デッドレコニング航法(推測航法)
デッドレコニング航法(DR)は、以前に既知の位置を基に、速度・時間・進行方向を計算し、現在位置を特定する航法技術です。ランドマークやGNSSなどの外部参照に依存せず、初期位置からの測定データのみを用いるため、視覚的な目印や衛星ナビゲーションが利用できない状況で特に有効です。
デッドレコニングはどのように機能するか?
デッドレコニングのプロセスでは、航法者はまず既知の位置から出発します。これは地図上で特定した位置、以前の確認した位置、または他の信頼できる基準点に基づきます。進行方向はコンパスやジャイロスコープ、その他の方位計測器を使って測定します。
海上航法者は船速計で速度を記録し、航空機操縦者は対気速度計、陸上では歩数などで速度を把握します。また、航法者は移動にかかる時間を正確に記録し、移動距離を推定します。

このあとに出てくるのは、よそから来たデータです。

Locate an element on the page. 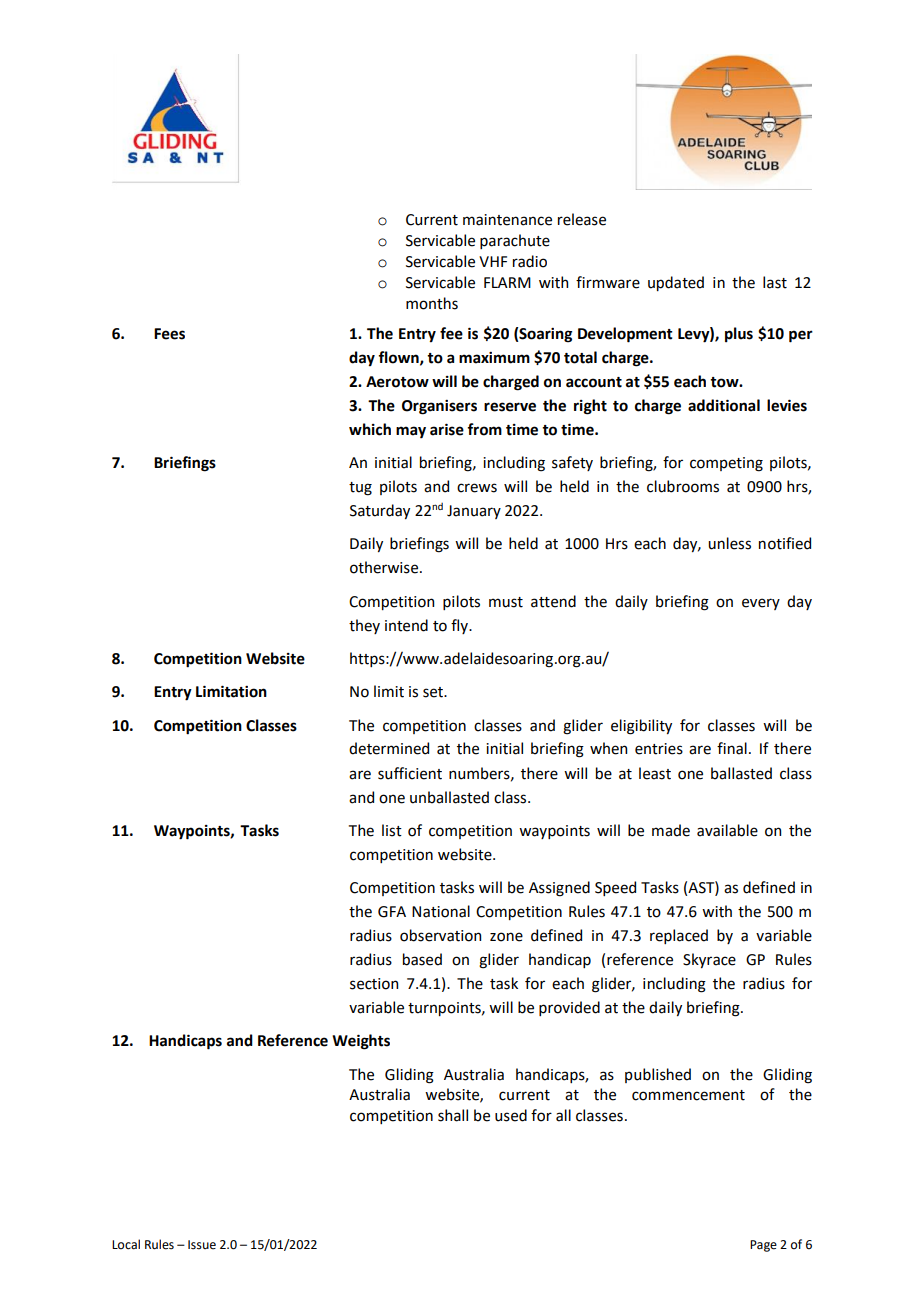 The height and width of the page is (1307, 924). determined is located at coordinates (389, 748).
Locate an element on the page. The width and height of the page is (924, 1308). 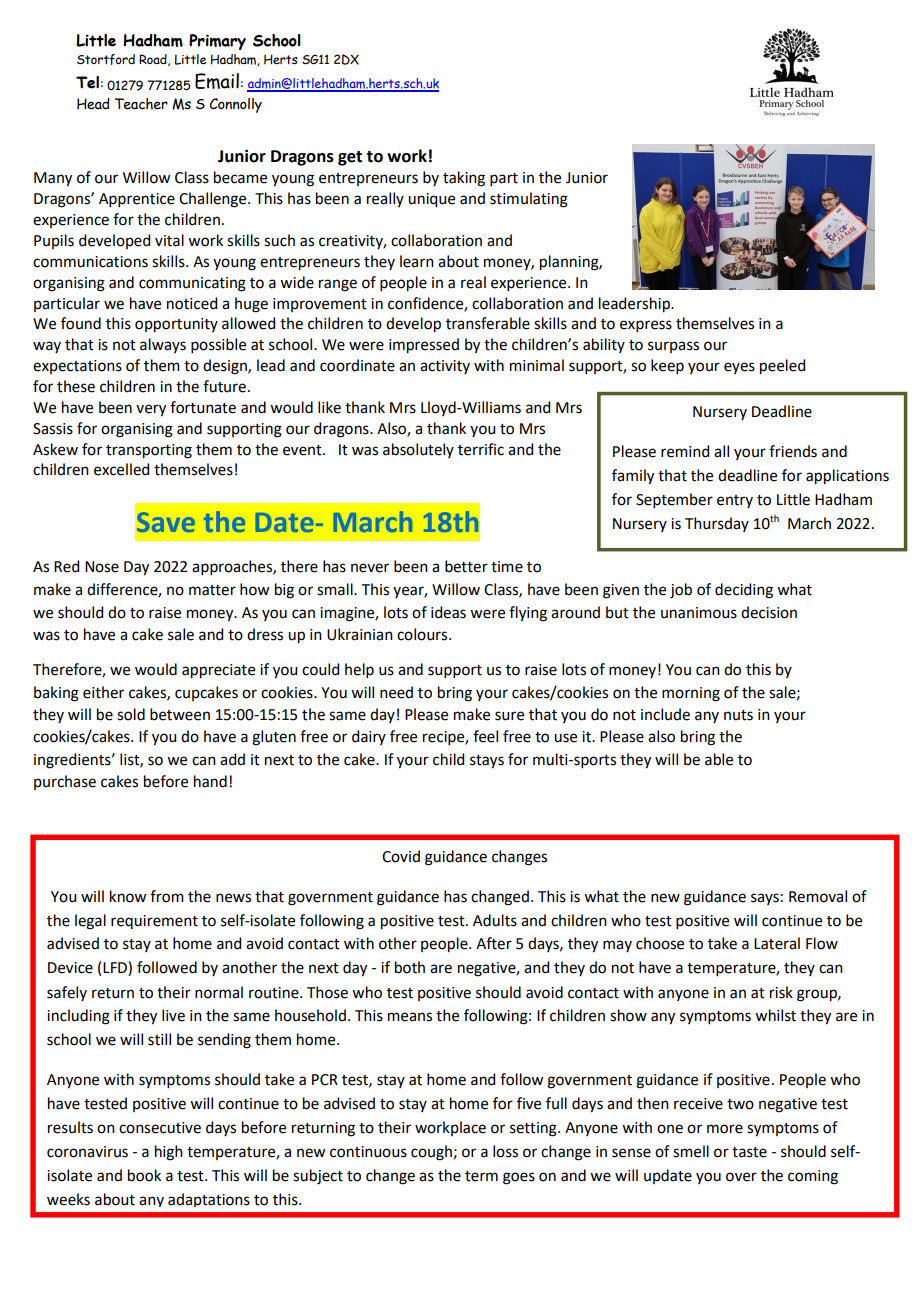
stimulating is located at coordinates (529, 200).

最終的に、方向・速度・時間の情報を組み合わせて新しい位置を計算し、途中で生じる風や潮流などの影響(ドリフト)を補正します。
デッドレコニングは短距離では信頼できる航法方法ですが、方向・速度・時間の測定誤差が蓄積するため、時間が経つと精度が低下する傾向があります。そのため、航法者は精度を高めるために、天測航法やランドマーク、GNSSなど他の航法手段と組み合わせて使用することが多いです。
デッドレコニングのさまざまな用途
船舶GNSS 利用できない場合に推定航法に依存しますが、航空機ではこれを予備の航法手段として使用します。
UAV、UGV、AUVなどの自律システムは、GNSS下での航行にDRに依存している。
防衛および軍事用途では、潜水艦、ミサイル、地上車両が戦術的な航行のためにDRを使用している。しかし、デッドレコニングはセンサーのドリフトにより時間の経過とともに誤差が蓄積するため、航法士は精度を高めるために、GPSやマップマッチングなどの他の手法と組み合わせることが多い。